**Tekstblok:**
# # # # #

Overslaan en naar de inhoud gaan

Subsidie toegekend

Communicatie

Logo

Vermeld bij alle publieke communicatie in het kader van de cultureelerfgoedwerking de steun van de Vlaamse Gemeenschap door de standaardlogo's en de bijbehorende tekst en baselines te gebruiken die zijn vastgelegd door de Vlaamse Regering.

Informatie delen

Licht het Departement Cultuur, Jeugd en Media zo vroeg mogelijk in bij ontwikkelingen.

Openbaarmaking

Maak de resultaten van je gesubsidieerde activiteiten bekend via je website.

Financiën

Uitbetaling

De werkingssubsidie wordt in drie delen uitbetaald:

  1. een eerste voorschot van 45% vanaf 1 februari;
  2. een tweede voorschot van 45% vanaf 1 juli;
  3. het saldo van 10% na de uitvoering van het jaarlijkse toezicht in het volgende jaar.
Reserve

Tijdens de beleidsperiode kan een gesubsidieerde organisatie een reserve aanleggen ten laste van de subsidie.

Volgende regels gelden voor reservevorming:

  1. Maximaal 20% van het op jaarbasis toegewezen subsidiebedrag mag worden aangewend voor de aanleg van reserves.

    De totale gecumuleerde reserves kunnen maximaal 50% van het subsidiebedrag van de laatst gesubsidieerde werkingsperiode bedragen.
  2. Reserves die ten laste van een subsidie aangelegd zijn, mogen alleen worden aangewend voor de doelstelling waarvoor de initiële subsidie is toegekend.
  3. Reserves die ten laste van een subsidie zijn aangelegd, worden teruggevorderd op het einde of bij de vervroegde stopzetting van de gesubsidieerde activiteit.
  4. Een sociaal passief aanleggen ten laste van een subsidie mag alleen als er daarvoor in een rechtsgrond is voorzien in een decreet of reglementaire bepaling.

Toezicht

Jaarlijkse verantwoording

Bezorg ons jaarlijks uiterlijk op 1 april een verantwoording over het voorafgaande jaar. Je dient de documenten in via KIOSK.

 

De jaarlijkse verantwoording bestaat uit drie onderdelen:

1. een functionele verantwoording waarin gerapporteerd wordt over de doelstellingen waarvoor de werkingssubsidie is toegekend.

 

2. een financiële verantwoording die bestaat uit:

  • de jaarrekening, die bestaat uit de balans, de resultatenrekening en de toelichting, van de rechtspersoon. De jaarrekening wordt opgesteld conform de standaardmodellen die de Nationale Bank van België ter beschikking stelt;
  • het verslag van een erkende accountant of bedrijfsrevisor die niet betrokken is bij de dagelijkse werking van de organisatie, met commentaar bij de waarheidsgetrouwe weergave van de balans en de resultatenrekening;
  • een overzicht van de individuele bezoldigingen, waarin de totale loonkost per werknemer vermeld wordt.

# # # # #

**Opdracht 1:**
Beantwoord deze vragen over de tekst over de werkingssubsidie:
(a) Welk percentage van de werkingssubsidie wordt vanaf 1 juli uitbetaald?
(b) Tegen welke datum moet de jaarlijkse verantwoording uiterlijk binnen zijn?
(c) Welk deel van het subsidiebedrag op jaarbasis mag hoogstens naar de aanleg van reserves gaan?
**Opdracht 2:** Schrijf het vervolg van de tekst over de werkingssubsidie, te beginnen na de laatste zin.
Het materiaal hierna komt uit een andere bron.

# # # # #

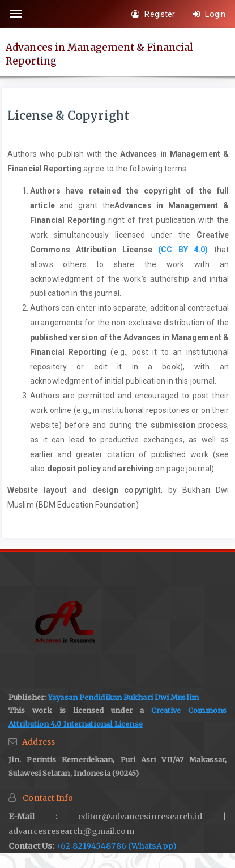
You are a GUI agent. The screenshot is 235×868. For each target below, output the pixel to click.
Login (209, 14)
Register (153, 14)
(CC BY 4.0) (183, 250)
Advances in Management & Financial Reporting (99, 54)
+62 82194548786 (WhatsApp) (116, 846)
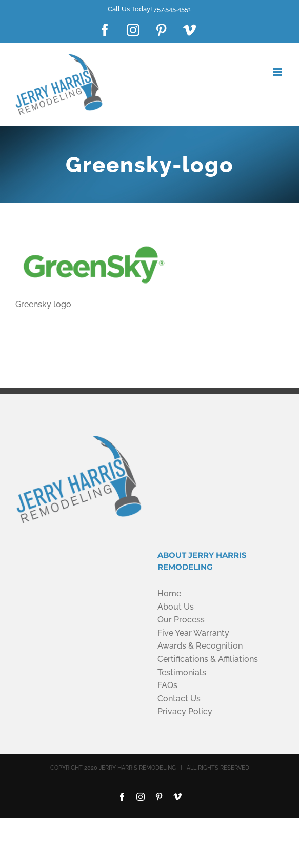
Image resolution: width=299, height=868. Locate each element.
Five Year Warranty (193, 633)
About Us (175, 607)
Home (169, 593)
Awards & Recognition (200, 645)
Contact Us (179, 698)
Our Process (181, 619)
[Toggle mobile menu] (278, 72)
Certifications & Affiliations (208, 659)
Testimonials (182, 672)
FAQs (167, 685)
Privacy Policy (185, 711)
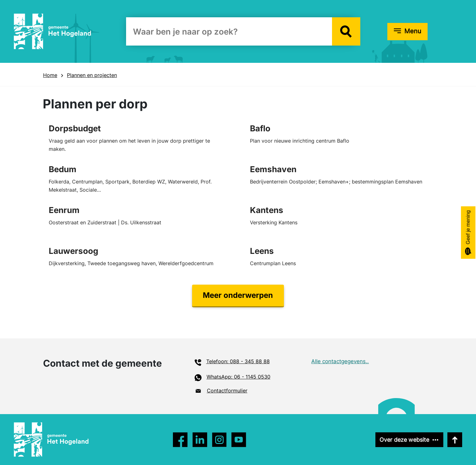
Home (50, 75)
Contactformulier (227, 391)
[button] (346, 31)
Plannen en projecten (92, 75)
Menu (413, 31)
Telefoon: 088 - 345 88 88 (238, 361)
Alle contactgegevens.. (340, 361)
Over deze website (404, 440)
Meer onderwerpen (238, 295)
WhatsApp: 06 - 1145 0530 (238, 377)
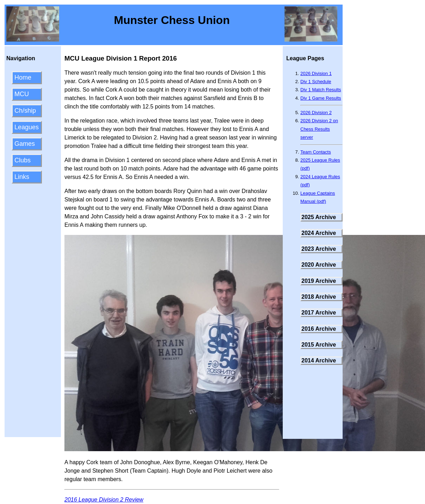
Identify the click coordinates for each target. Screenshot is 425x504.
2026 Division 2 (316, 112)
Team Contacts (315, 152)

# # # # #

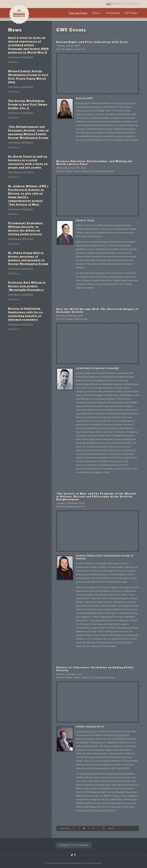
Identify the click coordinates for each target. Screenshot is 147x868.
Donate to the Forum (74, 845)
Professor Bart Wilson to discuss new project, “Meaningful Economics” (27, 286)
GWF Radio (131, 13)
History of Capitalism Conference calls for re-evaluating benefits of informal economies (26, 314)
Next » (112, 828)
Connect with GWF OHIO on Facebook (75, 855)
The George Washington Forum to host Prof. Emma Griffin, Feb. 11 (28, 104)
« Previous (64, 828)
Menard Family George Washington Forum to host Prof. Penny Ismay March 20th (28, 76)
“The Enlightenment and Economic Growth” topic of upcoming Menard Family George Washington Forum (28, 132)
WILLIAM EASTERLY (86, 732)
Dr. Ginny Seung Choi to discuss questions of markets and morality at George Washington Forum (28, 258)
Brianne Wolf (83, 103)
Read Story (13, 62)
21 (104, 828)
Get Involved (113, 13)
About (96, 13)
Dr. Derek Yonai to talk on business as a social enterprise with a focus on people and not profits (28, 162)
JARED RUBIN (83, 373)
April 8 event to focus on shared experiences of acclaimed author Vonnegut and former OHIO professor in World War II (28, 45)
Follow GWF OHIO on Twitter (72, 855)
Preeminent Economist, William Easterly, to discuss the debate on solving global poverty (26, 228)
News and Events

# # # # #

**Antwoord 1:**
(a) 45%
(b) 1 april
(c) 20%

**Antwoord 2:**
OF

als de werkingssubsidie is toegekend aan een bestuur of aan een cultureelerfgoedorganisatie die een onderdeel is van een bestuur, kan de financiële verantwoording bestaan uit:

  • een overzicht van de kosten en de opbrengsten;
  • het verslag van de persoon die door het bestuur belast is met het financieel toezicht, met commentaar bij de waarheidsgetrouwe weergave van het overzicht van de kosten en de opbrengsten;
  • een overzicht van de individuele bezoldigingen, waarin de totale loonkost per werknemer vermeld wordt.

     

3. een lijst met beleidsrelevante gegevens, zoals voorzien in het model van het jaarverslag.

 

Gebruik de modellen voor de formulieren die je als bijlage moet opladen in KIOSK.

Let op: Organiseert de rechtspersoon waarin de cultureelerfgoedorganisatie is ondergebracht naast de werking waarvoor ze op basis van het Cultureelerfgoeddecreet een werkingssubsidie ontvangt, nog andere activiteiten? Dan moet de werking die betrekking heeft op de werkingssubsidie in de boekhouding apart identificeerbaar zijn. Bij het financieel verslag wordt een apart overzicht van kosten en opbrengsten toegevoegd voor de werking waarvoor de organisatie op basis van het Cultureelerfgoeddecreet een werkingssubsidie ontvangt.
 
Jaarlijks toezicht

Op basis van de jaarlijkse verantwoording oefent het departement jaarlijks toezicht uit op de aanwending van de werkingssubsidie.

Evaluatie

Het departement voert twee keer een evaluatie uit:

  1. een tussentijdse evaluatie;
  2. een eindevaluatie.

De tussentijdse evaluatie omvat een zakelijk-beheersmatige evaluatie en een inhoudelijke evaluatie van de doelstellingen en aandachtspunten.

  • Bij de zakelijk-beheersmatige evaluatie wordt het engagement om te voldoen aan de principes van goed bestuur getoetst.
  • De inhoudelijke evaluatie betreft een globale inschatting over de mate waarin de doelstellingen werden uitgevoerd.

De tussentijdse evaluatie gebeurt mede op basis van een zelfevaluatie door de organisatie. Het departement geeft daarover tijdig instructies. De bevindingen van de tussentijdse evaluatie worden meegedeeld uiterlijk zes maanden voor het indienen van een aanvraag voor een werkingssubsidie voor de volgende beleidsperiode.

De eindevaluatie wordt uitgevoerd na het indienen van de jaarlijkse verantwoording voor het laatste jaar van de beleidsperiode.